Bad Neuenahr.Die bei der Flutkatastrophe schwerbeschädigte Grundschule Bad Neuenahr wird nicht wiederaufgebaut, wie ursprünglich geplant, sondern stattdessen ein kompletter Neubau auf dem bisherigen Schulgelände in der Weststraße errichtet. Das beschloss der Stadtrat einstimmig in seiner jüngsten Sitzung. Eine Sanierung des fast 60 Jahre alten Gebäudes wäre nämlich mit 15,7 Millionen Euro mindestens genauso teuer wie ein Neubau und somit unwirtschaftlich, das hatte eine aktuelle Kostenschätzung ergeben. Damit hob der Rat zugleich seinen Beschluss vom 8. Juli 2021 auf, mit dem er exakt eine Woche vor der Flutkatastrophe noch festgelegt hatte, die Grundschule im großen Stil zu sanieren und an der Nordseite einen zweigeschossigen Anbau mit insgesamt acht Klassenräumen zu errichten. „Doch veränderte Sachlagen erfordern geänderte Beschlüsse“, unterstrich Bürgermeister Guido Orthen (CDU).

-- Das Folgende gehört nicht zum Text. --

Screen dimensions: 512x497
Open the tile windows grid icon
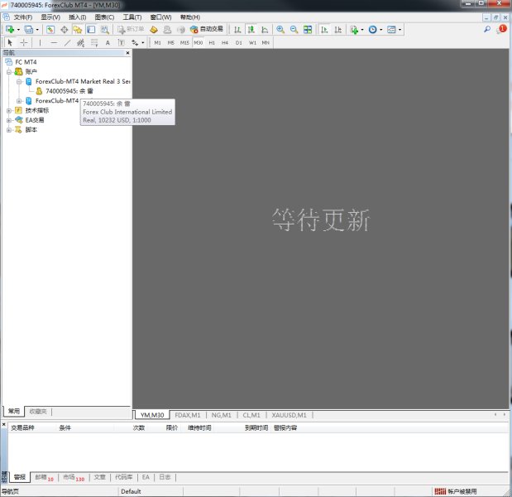(308, 30)
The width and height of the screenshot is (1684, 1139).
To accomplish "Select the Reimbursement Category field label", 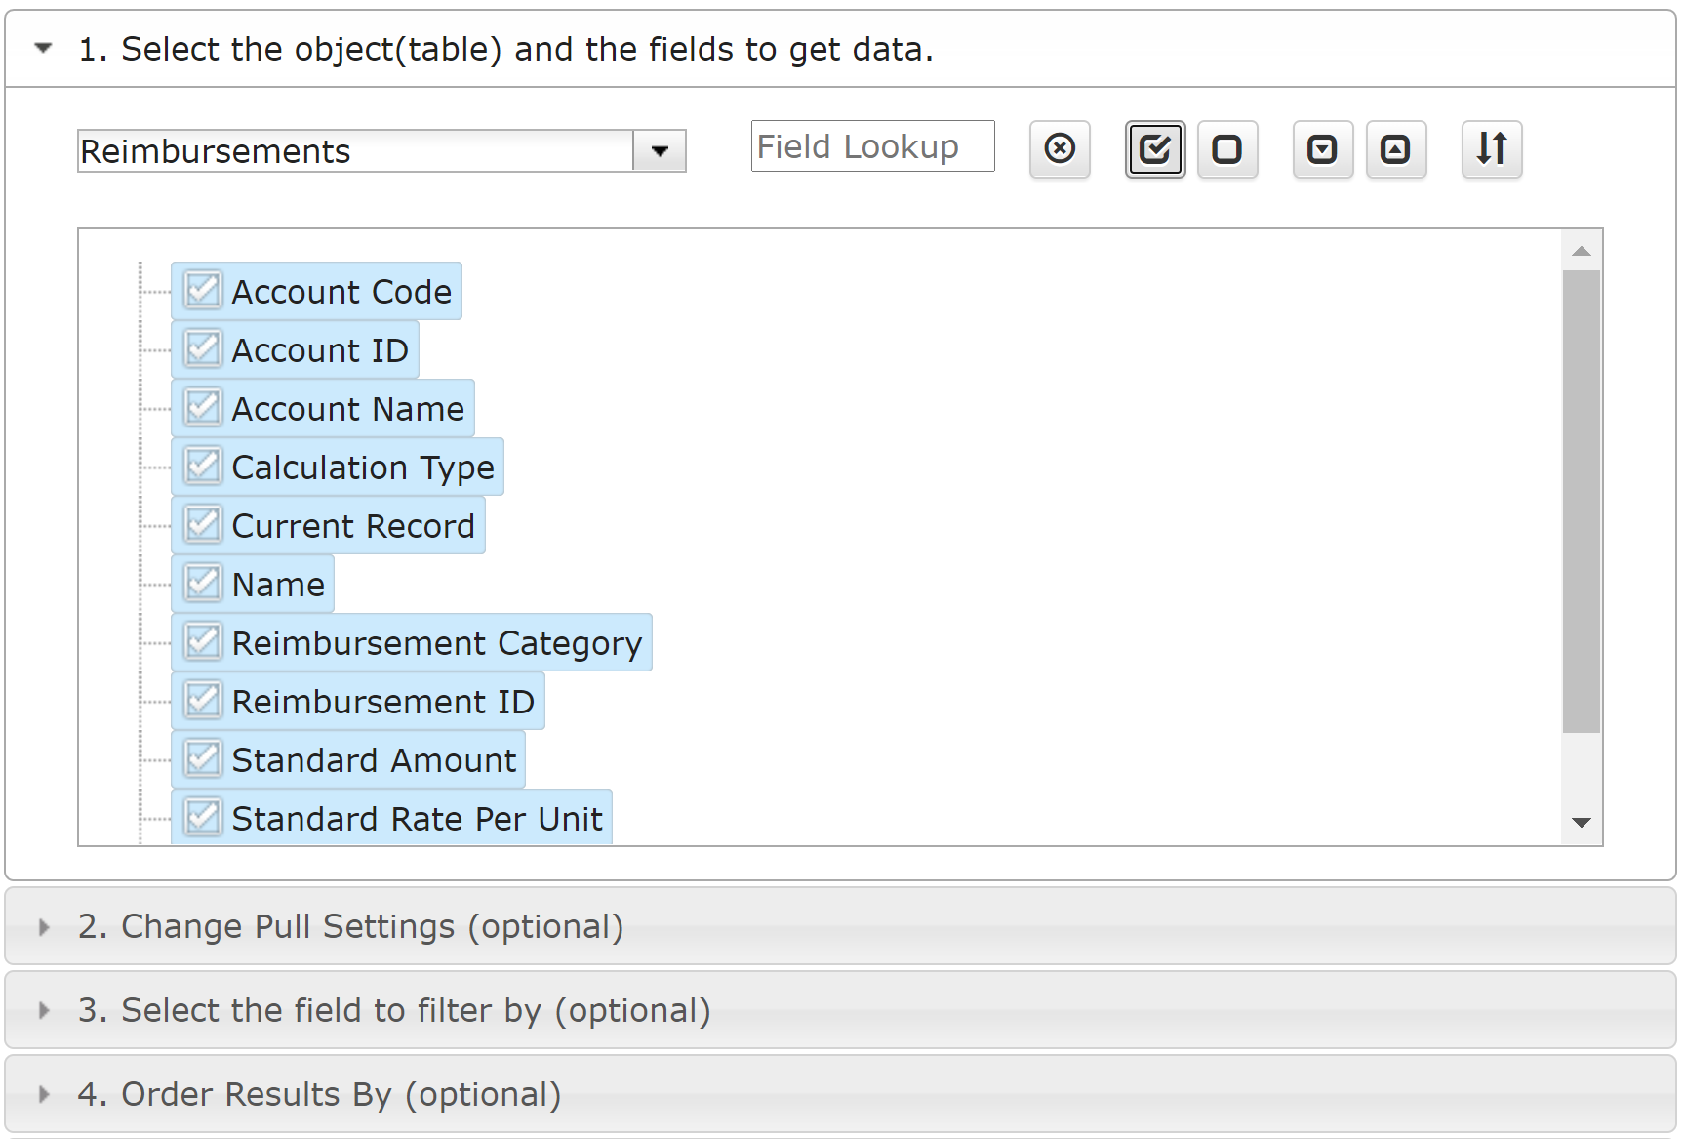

Dabei wäre ein Neubau mit damals geschätzten 10,7 Millionen Euro sogar noch deutlich günstiger gewesen, denn für die Sanierung samt Erweiterung hatte Architekt Michael Unger 2021 die Gesamtkosten mit knapp 14 Millionen Euro errechnet. Allerdings wäre ein Neubau auch deutlich kleiner als der erweiterte Altbau ausgefallen, der Flächenunterschied von stolzen 1200 Quadratmetern gab damals letztlich den Ausschlag zugunsten einer Sanierung. Zumal es einen Zuschuss vom Land nur für die Erweiterungsflächen gegeben hätte, rief Orthen (CDU) die damaligen Entscheidungsgründe in Erinnerung.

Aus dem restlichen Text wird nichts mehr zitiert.